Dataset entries
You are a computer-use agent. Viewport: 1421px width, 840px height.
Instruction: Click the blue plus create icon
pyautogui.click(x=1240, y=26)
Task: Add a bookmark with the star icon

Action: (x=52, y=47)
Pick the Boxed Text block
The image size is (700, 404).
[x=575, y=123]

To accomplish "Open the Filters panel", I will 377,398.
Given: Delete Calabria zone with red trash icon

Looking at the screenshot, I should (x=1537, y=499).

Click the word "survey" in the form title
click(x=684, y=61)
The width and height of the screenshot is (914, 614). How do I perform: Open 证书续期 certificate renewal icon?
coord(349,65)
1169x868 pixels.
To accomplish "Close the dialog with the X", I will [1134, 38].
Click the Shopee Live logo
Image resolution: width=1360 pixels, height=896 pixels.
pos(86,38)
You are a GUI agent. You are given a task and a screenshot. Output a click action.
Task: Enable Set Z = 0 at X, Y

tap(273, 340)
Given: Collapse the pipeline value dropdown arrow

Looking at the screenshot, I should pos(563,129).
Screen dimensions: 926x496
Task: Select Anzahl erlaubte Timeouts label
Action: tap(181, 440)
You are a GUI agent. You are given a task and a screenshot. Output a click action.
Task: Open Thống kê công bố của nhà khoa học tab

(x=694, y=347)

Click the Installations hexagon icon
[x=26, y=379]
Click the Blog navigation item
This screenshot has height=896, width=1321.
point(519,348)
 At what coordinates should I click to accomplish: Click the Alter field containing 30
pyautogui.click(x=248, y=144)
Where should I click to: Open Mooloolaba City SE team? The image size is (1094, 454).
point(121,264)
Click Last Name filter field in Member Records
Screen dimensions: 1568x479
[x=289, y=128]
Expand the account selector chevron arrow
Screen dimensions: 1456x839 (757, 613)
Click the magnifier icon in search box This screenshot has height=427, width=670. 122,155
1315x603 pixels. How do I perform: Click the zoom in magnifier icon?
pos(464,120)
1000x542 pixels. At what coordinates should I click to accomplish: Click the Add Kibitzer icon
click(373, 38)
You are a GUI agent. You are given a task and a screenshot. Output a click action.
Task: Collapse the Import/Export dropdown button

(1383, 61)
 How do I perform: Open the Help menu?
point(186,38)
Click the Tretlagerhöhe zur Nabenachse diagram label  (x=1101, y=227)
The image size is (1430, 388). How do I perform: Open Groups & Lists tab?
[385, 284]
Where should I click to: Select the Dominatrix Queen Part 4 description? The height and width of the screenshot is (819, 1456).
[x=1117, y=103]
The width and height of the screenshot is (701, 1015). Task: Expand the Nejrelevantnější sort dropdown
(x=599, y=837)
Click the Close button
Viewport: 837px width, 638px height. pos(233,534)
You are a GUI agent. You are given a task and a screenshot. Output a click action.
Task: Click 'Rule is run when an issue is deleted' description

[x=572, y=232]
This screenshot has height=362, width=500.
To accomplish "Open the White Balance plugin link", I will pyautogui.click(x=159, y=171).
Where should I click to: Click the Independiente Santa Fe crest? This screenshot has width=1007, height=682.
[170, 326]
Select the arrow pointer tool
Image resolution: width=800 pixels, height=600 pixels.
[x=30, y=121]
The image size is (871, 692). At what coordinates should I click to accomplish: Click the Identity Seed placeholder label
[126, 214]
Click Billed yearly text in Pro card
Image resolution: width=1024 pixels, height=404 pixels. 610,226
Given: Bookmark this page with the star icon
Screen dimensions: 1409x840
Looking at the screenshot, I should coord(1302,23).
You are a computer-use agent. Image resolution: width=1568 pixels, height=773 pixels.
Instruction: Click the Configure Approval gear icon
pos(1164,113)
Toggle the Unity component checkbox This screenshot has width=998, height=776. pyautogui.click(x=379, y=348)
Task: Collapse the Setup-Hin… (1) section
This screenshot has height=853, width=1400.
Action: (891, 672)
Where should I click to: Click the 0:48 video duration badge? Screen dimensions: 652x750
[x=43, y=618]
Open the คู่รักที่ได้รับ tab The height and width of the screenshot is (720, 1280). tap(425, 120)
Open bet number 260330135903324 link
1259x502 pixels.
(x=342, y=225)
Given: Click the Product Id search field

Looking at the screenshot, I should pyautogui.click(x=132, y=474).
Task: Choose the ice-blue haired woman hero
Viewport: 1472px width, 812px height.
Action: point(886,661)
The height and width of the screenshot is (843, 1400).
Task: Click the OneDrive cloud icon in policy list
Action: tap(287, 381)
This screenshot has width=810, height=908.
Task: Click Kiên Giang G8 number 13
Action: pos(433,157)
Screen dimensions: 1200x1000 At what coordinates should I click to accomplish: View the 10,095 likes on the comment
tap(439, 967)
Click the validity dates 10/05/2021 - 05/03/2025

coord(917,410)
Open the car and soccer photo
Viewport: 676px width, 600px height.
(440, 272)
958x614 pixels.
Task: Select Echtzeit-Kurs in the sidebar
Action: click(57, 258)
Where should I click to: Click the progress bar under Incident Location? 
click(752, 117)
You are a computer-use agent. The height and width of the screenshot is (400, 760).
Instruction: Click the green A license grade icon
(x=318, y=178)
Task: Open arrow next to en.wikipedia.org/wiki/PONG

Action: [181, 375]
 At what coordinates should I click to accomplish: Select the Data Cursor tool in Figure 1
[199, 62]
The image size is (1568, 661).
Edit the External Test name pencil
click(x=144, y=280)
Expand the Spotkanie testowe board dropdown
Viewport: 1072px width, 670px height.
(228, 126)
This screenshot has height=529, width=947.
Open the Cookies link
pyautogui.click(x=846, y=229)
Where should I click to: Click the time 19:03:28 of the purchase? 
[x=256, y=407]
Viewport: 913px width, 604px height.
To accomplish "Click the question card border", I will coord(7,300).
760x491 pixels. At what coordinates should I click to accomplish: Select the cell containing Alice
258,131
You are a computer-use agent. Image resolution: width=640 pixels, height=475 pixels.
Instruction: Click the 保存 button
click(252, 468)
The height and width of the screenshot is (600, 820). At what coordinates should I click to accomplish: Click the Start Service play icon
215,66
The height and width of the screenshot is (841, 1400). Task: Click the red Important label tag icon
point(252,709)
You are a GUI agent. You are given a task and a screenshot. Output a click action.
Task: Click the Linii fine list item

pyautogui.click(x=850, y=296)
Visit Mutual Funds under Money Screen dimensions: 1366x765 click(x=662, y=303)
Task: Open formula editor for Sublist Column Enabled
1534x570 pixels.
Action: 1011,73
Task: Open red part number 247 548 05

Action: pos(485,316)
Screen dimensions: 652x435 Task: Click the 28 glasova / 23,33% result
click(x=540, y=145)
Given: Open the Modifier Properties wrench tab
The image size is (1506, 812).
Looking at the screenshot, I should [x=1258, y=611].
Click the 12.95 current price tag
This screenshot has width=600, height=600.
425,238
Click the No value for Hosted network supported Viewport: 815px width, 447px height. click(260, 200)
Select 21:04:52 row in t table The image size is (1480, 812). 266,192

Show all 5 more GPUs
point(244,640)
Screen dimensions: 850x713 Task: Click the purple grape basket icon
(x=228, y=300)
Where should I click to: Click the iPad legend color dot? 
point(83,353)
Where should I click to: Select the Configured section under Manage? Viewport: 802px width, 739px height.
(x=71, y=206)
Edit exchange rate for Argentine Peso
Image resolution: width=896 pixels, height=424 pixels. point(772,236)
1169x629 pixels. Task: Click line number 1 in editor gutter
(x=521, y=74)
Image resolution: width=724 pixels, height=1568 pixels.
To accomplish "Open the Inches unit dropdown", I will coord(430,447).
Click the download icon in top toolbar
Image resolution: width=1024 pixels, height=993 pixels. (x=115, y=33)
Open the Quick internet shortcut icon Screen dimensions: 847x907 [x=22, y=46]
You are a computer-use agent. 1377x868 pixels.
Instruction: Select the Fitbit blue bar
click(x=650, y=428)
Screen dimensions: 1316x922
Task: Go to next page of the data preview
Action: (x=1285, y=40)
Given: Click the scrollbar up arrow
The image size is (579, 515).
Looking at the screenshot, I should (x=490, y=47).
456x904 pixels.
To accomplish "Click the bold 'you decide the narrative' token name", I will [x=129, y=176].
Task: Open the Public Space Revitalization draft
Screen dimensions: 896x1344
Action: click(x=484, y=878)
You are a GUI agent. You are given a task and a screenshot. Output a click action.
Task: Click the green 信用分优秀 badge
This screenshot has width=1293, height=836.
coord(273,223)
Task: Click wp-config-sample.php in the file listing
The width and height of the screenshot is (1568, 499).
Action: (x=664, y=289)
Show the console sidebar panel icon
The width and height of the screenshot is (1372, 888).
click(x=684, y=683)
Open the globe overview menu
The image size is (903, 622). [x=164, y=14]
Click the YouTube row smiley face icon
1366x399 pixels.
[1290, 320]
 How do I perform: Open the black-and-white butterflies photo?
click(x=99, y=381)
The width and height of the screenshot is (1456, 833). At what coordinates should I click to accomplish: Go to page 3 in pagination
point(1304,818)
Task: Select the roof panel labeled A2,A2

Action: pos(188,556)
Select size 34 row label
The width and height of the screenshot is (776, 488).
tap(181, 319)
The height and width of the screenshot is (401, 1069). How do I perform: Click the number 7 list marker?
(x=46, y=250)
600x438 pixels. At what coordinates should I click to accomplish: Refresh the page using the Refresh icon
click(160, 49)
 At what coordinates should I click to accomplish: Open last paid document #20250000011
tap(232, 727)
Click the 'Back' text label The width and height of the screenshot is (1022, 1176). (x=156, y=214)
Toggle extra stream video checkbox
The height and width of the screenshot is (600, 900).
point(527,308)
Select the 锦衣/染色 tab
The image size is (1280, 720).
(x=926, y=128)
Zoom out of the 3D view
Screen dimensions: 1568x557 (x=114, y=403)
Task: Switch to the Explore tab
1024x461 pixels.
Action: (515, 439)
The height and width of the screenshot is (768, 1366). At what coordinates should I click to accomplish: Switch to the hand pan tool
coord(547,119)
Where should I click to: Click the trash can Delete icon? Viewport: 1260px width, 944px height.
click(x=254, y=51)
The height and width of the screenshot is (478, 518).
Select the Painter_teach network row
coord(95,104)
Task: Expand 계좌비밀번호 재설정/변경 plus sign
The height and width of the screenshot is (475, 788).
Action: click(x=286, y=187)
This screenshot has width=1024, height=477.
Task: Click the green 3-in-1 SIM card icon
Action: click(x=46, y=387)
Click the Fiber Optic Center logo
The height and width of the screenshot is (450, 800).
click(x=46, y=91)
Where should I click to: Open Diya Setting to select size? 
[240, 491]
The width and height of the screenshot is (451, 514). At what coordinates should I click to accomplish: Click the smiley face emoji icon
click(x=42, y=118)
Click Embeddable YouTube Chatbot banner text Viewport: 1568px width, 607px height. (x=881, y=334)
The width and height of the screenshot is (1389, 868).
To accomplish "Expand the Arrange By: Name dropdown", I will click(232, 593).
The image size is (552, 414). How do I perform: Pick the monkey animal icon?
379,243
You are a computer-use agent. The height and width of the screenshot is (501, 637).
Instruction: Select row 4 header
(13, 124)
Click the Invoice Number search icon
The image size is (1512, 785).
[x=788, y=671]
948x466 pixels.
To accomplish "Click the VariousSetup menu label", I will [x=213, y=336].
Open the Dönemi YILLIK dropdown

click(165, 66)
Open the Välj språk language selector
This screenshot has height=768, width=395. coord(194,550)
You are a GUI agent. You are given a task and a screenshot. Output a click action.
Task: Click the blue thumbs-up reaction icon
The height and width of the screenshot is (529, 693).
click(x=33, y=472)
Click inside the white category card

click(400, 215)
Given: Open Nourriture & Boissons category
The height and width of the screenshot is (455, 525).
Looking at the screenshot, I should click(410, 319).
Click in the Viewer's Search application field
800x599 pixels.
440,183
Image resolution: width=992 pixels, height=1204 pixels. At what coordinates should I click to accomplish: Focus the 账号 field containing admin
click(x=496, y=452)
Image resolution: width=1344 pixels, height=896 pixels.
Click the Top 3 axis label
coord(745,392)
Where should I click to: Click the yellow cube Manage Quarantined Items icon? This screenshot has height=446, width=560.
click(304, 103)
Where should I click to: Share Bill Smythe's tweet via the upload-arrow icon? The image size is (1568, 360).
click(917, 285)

*PROMPT*
Copy the entries above word for word, from the line with "Task: Switch to the Explore tab" to the line with "click(x=254, y=51)".

*WRITTEN RESPONSE*
Task: Switch to the Explore tab
1024x461 pixels.
Action: (515, 439)
The height and width of the screenshot is (768, 1366). At what coordinates should I click to accomplish: Switch to the hand pan tool
coord(547,119)
Where should I click to: Click the trash can Delete icon? Viewport: 1260px width, 944px height.
click(x=254, y=51)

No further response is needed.